Task to complete ▸ From the data below, retype exactly the lines starting with the one that contains "You are a GUI agent. The screenshot is 664×2576." and ending with the one that contains "Contact Us (522, 24)", both included.

[Stored data entries]
#####
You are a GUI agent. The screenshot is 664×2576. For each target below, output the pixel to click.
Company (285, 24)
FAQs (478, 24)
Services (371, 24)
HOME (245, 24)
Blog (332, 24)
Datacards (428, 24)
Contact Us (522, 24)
#####
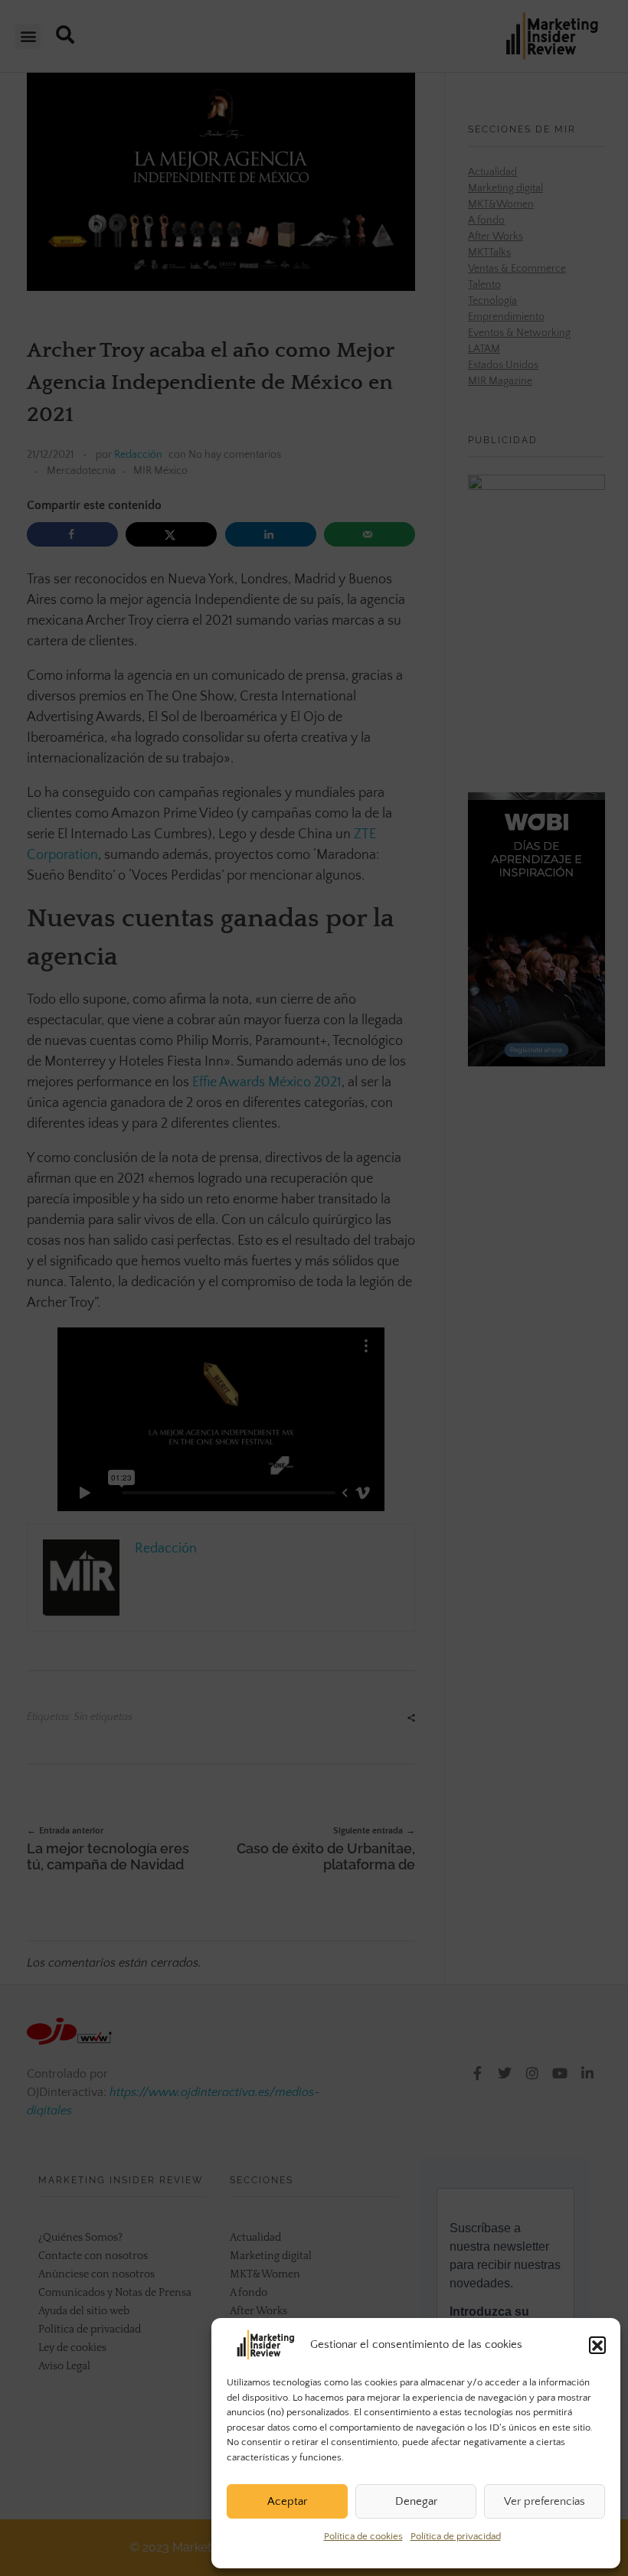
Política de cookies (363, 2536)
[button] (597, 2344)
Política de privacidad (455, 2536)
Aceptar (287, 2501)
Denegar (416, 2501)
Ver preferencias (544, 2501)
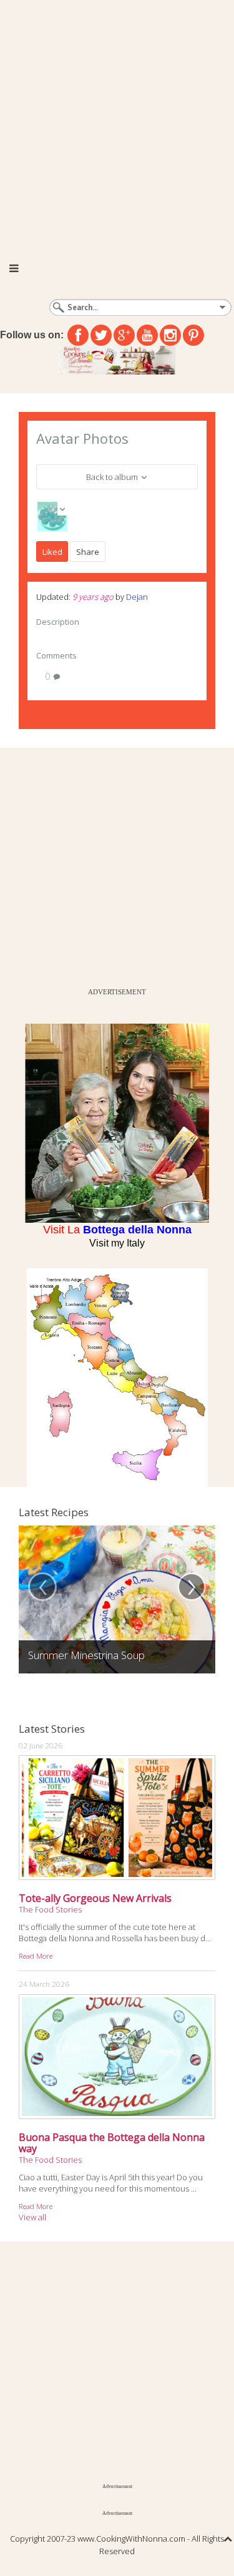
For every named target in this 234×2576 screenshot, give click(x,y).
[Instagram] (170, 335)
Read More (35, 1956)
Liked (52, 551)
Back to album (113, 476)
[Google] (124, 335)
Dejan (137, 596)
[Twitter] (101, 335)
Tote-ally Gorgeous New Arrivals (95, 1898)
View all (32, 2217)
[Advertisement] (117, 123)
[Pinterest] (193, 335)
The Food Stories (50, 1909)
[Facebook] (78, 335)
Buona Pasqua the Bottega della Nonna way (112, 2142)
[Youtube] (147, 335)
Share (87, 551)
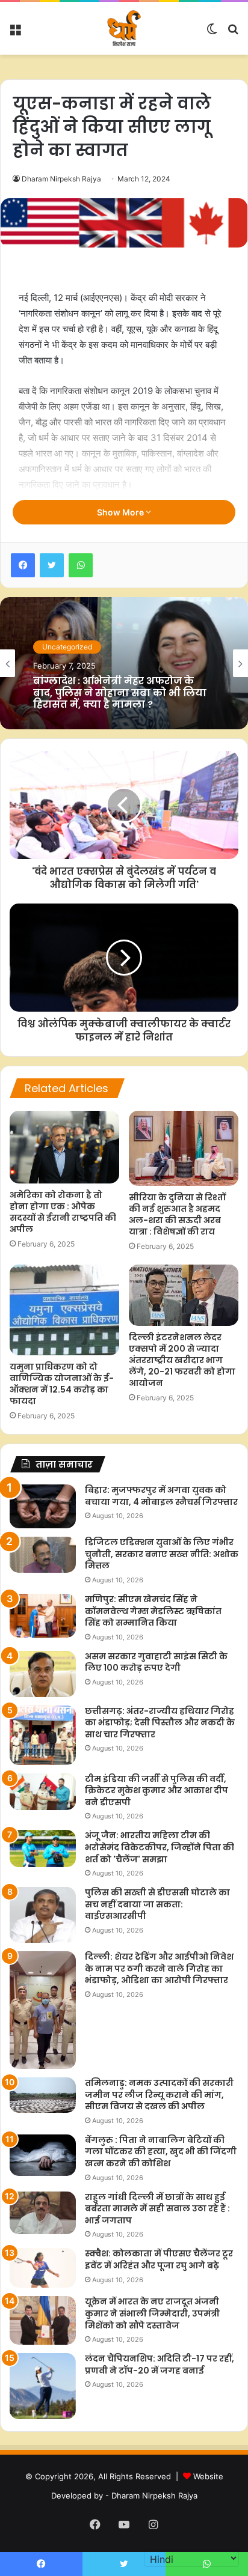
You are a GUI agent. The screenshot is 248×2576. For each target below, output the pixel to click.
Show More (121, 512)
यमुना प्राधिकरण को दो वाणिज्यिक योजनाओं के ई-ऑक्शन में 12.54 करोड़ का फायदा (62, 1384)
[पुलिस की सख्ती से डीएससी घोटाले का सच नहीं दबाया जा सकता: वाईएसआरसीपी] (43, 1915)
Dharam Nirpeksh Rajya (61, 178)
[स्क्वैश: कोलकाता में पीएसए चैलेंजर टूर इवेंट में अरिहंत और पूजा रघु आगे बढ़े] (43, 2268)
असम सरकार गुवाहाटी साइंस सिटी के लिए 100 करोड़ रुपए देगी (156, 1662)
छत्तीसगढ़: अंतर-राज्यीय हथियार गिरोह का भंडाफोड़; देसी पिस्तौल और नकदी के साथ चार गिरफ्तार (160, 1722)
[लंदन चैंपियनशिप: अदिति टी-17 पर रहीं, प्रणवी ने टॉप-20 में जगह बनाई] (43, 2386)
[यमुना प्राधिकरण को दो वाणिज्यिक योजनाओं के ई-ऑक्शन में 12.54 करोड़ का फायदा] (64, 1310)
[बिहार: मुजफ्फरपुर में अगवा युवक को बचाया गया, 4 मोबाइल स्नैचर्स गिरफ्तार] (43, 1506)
#####
Written answer ▸
You are a GUI agent. The screenshot is 664×2576. For each target below, output the pixel to click.
Company (285, 24)
FAQs (478, 24)
Services (371, 24)
HOME (245, 24)
Blog (332, 24)
Datacards (428, 24)
Contact Us (522, 24)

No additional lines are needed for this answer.